С Лёрой в доме нашем поселилось праздничное. Ее комната была – особый мир. Моему уму он был недоступен, но волновал и влек. Муся имела доступ к ее книжному шкапу (мамы ее, чем-то отличавшемуся от всего нашего): невысокий, ореховый, необычной формы, с двумя узкими зеркалами на створках. На полках жили непонятные книги (английские), в них цвели немыслимой красоты цветные картинки. Сердце от них пылало, как те лужайки, озера и цветущие рощи и облака, – и раз, по настоянию Муси, мы вырезали самое восхитившее грубым, безвозвратным движением ножниц, причинившим Лёре столько же горя, сколько мечталось счастья и от этого – нам! Потом были негодующие мамины нотации и наши слезы, наказания и непоправимое ощущение пустоты в сердце, жалости и стыда.

Была – новогодняя елка, подрезанная, переносимая из залы наверх, в Лёрину комнату, через неделю после Рождества, к Новому году, голос Лёриных гостей, свет, гул, запахи духов и яств праздника, куда нас не пускали.
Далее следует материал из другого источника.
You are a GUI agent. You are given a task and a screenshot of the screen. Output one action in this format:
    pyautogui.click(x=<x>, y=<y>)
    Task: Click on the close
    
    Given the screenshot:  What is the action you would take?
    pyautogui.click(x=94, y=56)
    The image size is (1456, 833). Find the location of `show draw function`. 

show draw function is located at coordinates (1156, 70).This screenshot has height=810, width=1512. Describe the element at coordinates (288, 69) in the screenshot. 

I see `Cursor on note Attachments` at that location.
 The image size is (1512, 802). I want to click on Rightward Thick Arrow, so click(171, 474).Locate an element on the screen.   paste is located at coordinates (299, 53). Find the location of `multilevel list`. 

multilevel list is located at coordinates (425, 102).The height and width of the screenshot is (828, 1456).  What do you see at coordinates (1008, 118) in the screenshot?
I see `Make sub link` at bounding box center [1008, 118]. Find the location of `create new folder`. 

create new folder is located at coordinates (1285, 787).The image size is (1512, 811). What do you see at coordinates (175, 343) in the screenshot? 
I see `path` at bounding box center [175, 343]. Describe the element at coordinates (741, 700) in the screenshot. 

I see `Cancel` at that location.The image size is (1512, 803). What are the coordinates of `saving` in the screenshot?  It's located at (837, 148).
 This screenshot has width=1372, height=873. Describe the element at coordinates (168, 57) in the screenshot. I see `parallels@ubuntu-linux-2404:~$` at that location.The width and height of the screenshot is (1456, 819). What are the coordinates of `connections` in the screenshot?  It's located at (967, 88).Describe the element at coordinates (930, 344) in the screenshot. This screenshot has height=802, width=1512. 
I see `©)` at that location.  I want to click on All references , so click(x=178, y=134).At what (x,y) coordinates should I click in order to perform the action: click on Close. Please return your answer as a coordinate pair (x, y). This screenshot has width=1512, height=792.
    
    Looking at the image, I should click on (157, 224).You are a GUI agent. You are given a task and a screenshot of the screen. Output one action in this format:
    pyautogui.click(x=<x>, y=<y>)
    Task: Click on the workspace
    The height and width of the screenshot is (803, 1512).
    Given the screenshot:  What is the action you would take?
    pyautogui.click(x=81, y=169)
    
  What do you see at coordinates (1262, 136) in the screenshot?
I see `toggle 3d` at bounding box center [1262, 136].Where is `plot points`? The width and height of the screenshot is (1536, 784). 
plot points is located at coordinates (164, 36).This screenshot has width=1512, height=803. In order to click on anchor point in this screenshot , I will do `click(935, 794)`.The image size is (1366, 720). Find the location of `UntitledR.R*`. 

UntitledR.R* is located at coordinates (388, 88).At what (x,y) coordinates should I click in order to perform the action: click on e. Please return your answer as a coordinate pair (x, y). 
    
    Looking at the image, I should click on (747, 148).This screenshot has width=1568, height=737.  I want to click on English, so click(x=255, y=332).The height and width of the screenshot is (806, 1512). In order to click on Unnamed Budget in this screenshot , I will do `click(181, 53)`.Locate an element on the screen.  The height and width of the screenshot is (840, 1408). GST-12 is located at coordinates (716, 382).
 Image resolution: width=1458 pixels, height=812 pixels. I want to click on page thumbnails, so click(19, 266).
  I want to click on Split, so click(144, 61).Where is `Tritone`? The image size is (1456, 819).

Ее милое, внезапно приближавшееся на миг, с улыбкой, лицо, шутливое слово, лакомство в руку и звук ее пения – чистый высокий голос, – романсы и песни, где дышало, сияло изящество, прихоть и грация – отзвук, быть может, времен до наших, живших некогда в доме. И были цветы, маслом, на кусках светлой клеенки, на шелку подушек – рукой Лёры. И была боль от горячих щипцов у виска, когда Лёра нас завивала и, смеясь, нам внушала: “Pour être belle, il faut souffrir[6]. И были граненые пробки от флаконов духов – как от них пахло! И голова кружилась от сломанных в гранях радуг, огней, искр…

Помню споры о том, хорош или плох запах модных тогда духов «Пачулы»; детское упоение нюхать выдыхавшиеся запахи пустых, из-под духов, пузырьков причудливых форм; страстную любовь к одним и оттолкновение от других; одни пузырьки были любимые, другие – противные и враждебные; это определялось сразу, с первого нюха.

В те годы цвели в Лёриной комнате, Мусиной и Лёриной, – книги: «Леди Джэн, или Голубая цапля» и «Маленький лорд Фаунтлерой». И еще была любимая мамина книга, страстно полюбленная Мусей «История маленькой девочки» Сысоевой: о ее детстве дома, о смерти матери, годах в дружеской чужой семье, брате – в кадетском корпусе, отъездах и встречах, чужих колокольчиках и поездах, от которых рвалось сердце. С этими книгами Муся не расставалась долгие годы.

Любовь к необычайному, только совсем иначе, чем мама, поддерживала в нас и Лёра, устраивала, сама принимая участие, «живые картины» – «пантомимы», освещенные бенгальским огнем. Зала – темным жерлом – фоном; гостиная пылала вспышками зеленого – малинового – желтого великолепия. Лица были мертвенны, горящи, фееричны. Мы все на миг – сказочны. Жадно лилось это фантастическое вино, и мило улыбалось нам родное лицо Лёры, строя гримасы, отвращая меня от рева (что «кончилось»), обещая, что будет – еще… Во всем она помогала нам – в рутине дня: заступалась, когда во внезапной для него вспышке строгости папа, заметив вдруг, что я не хочу есть того-другого, настаивал, чтобы я, как все, ела черную икру, и я, глотая слезы (и тем делая икру еще солонее), пытаясь глотнуть ее (жевать было еще тяжелее), пробовала прилепить кусочек меж обеденным столом и прижатой к нему моей салфеткой, когда уж насмешливый Мусин глаз мучил меня, когда мать готовилась вспыхнуть о моем малодушии и обмане, папа – увидеть и понять, – Лёрина шутка вдруг смещала все, как бенгальский огонь в гостиной. Лёра ненавидела нотации, сцены. В ее почти угрюмом отвращении от них была грация иного прикосновения к жизни, и мы, не осуждавшие маму – потому что любили, – все же тянулись и к Лёре.